By Matt Charnock.
The current Dungeness crab season was delayed by weeks last year to protect migrating gray, humpback, and blue whales; it will now end prematurely in mid-May for the same reason, as well.
Commercial fishing remains the most prevalent means of culling for cetaceans (dolphins, whales, and porpoises), albeit unintentional. As SFist reported prior, dozens of whales are accidentally killed each year during the state’s crabbing seasons as a result of becoming entangled and later drowning in large-scale fishing nets, like the ones used to collect Dungeness crab.
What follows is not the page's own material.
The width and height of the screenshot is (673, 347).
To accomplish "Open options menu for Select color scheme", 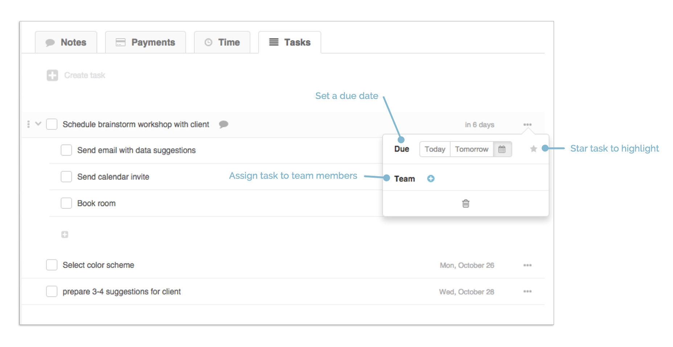I will pos(528,265).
But in an attempt to safeguard whales, humpbacks especially — which appear to be adopting new migrating routes — the Californian Department of Fish and Wildlife (CDFW) announced it will end the current Dungeness crab season on May 15 as a precautionary measure.
According to Eater SF, Dungeness crabbing season on the Northern and Central Coasts is slated to end earlier than anticipated, announced by CDFW Director Charlton Bonham this week. Back in late-2o19, the Chronicle reported then-recent aerial surveys off the California coastline revealed active populations of cetaceans, including blue and humpback whales and other marine life, which led to the CDFW to delay this year’s commercial Dungeness crab season to November 22; it later extended that pause to December 15.